§ What is expected: Repeat exactly, and nothing more, the lines from the one that includes "Click the Stock status help icon" through the final line of the entries; skip the pictures.

§ The input:
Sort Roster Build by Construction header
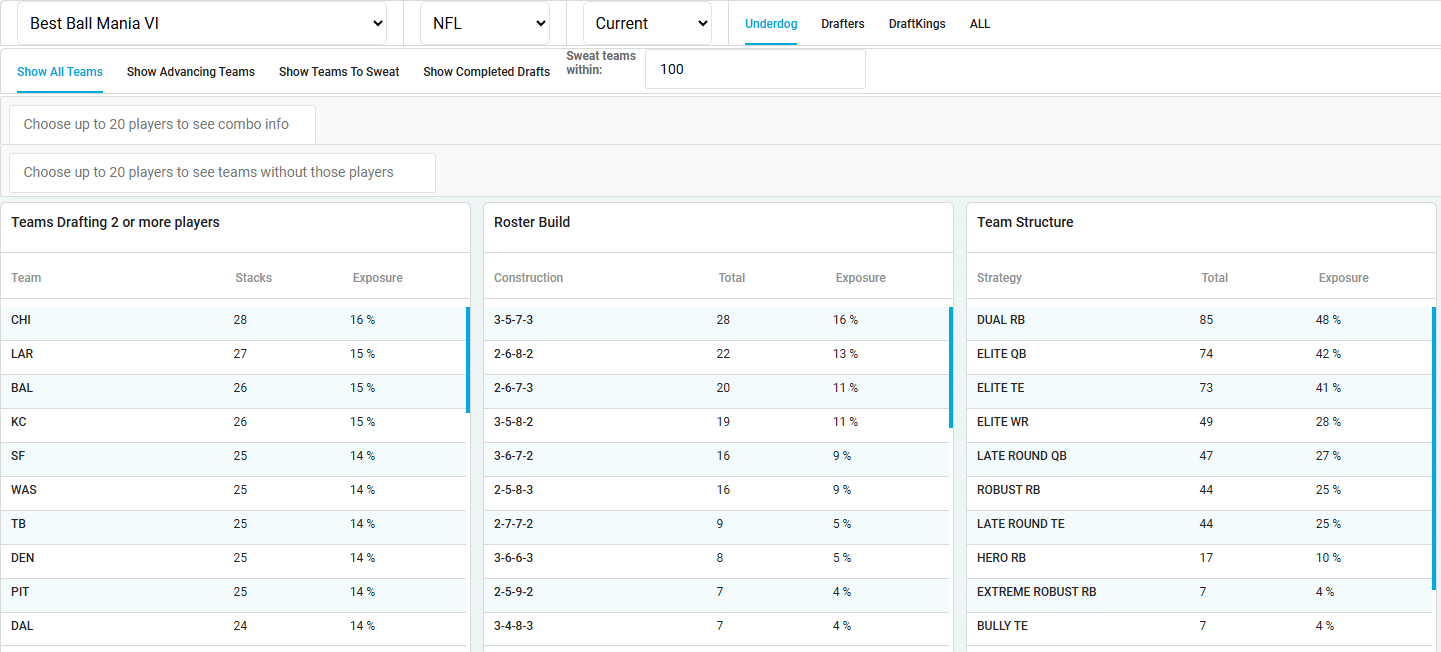1441x652 pixels. point(528,278)
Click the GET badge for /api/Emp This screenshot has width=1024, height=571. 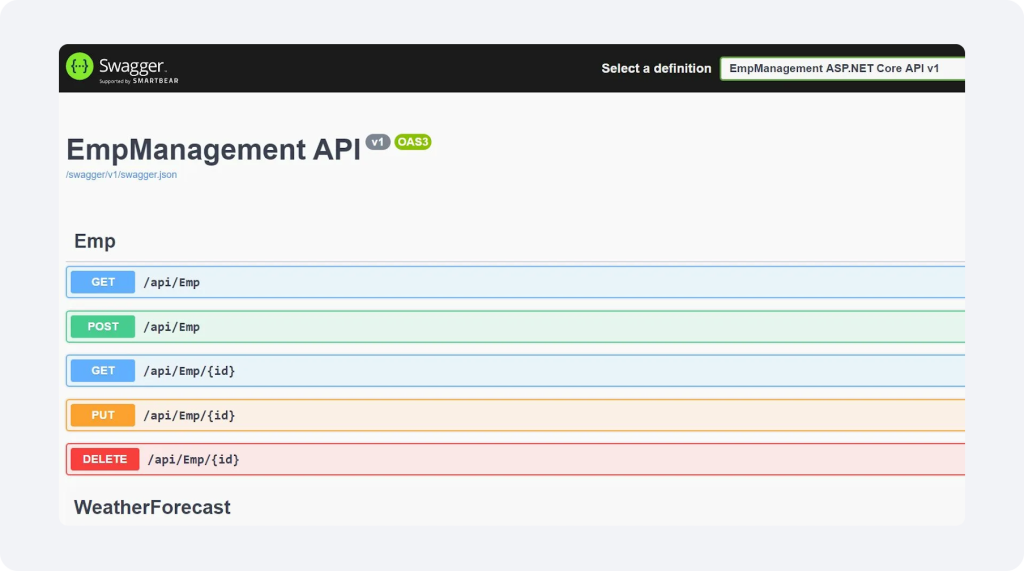pyautogui.click(x=103, y=282)
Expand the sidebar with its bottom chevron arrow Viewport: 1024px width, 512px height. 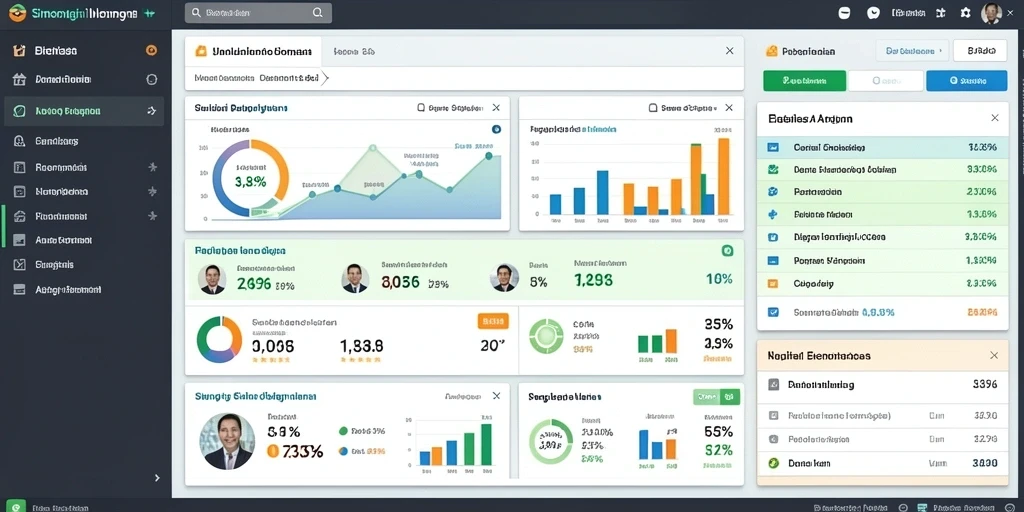pos(157,478)
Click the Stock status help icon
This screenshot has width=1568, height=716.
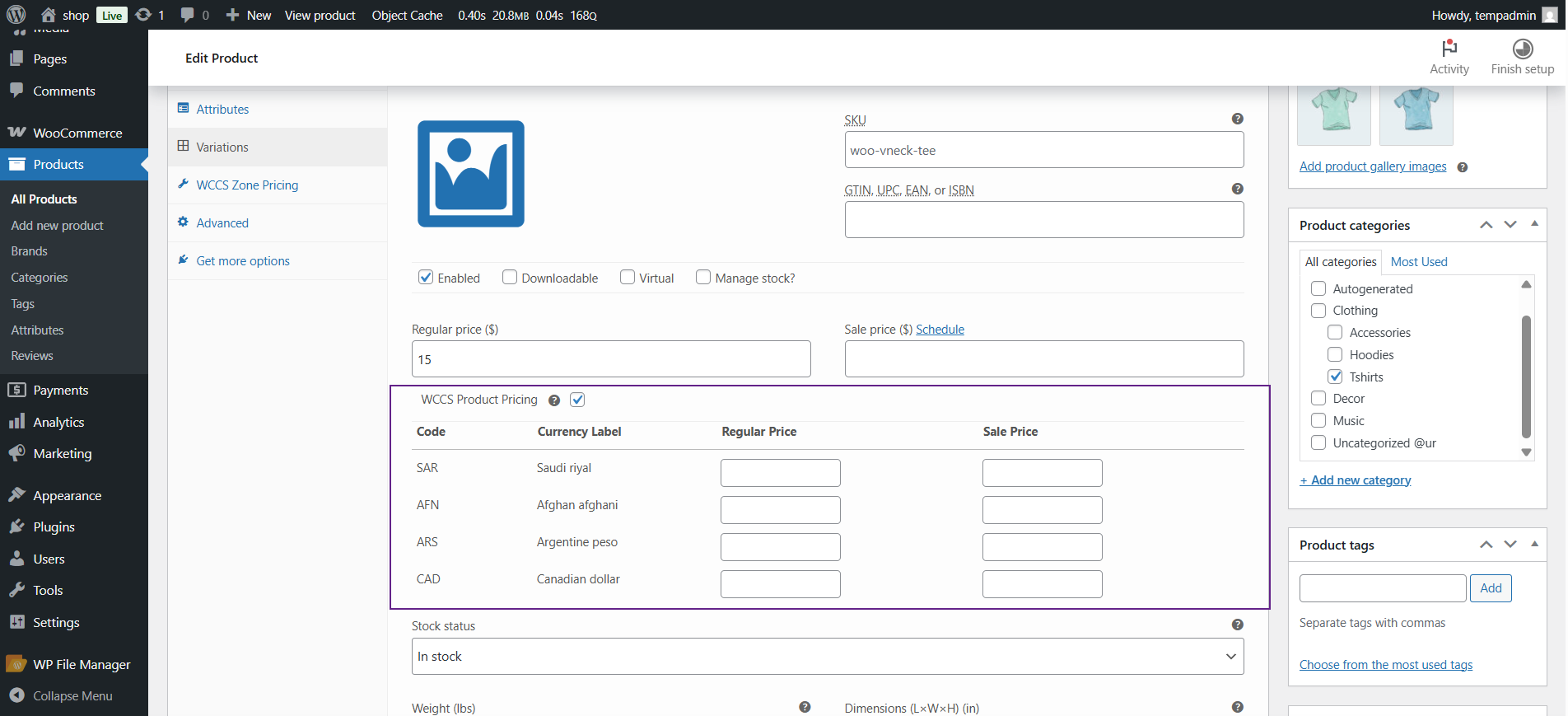point(1237,625)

§ Problem solution:
Click the Stock status help icon
This screenshot has width=1568, height=716.
point(1237,625)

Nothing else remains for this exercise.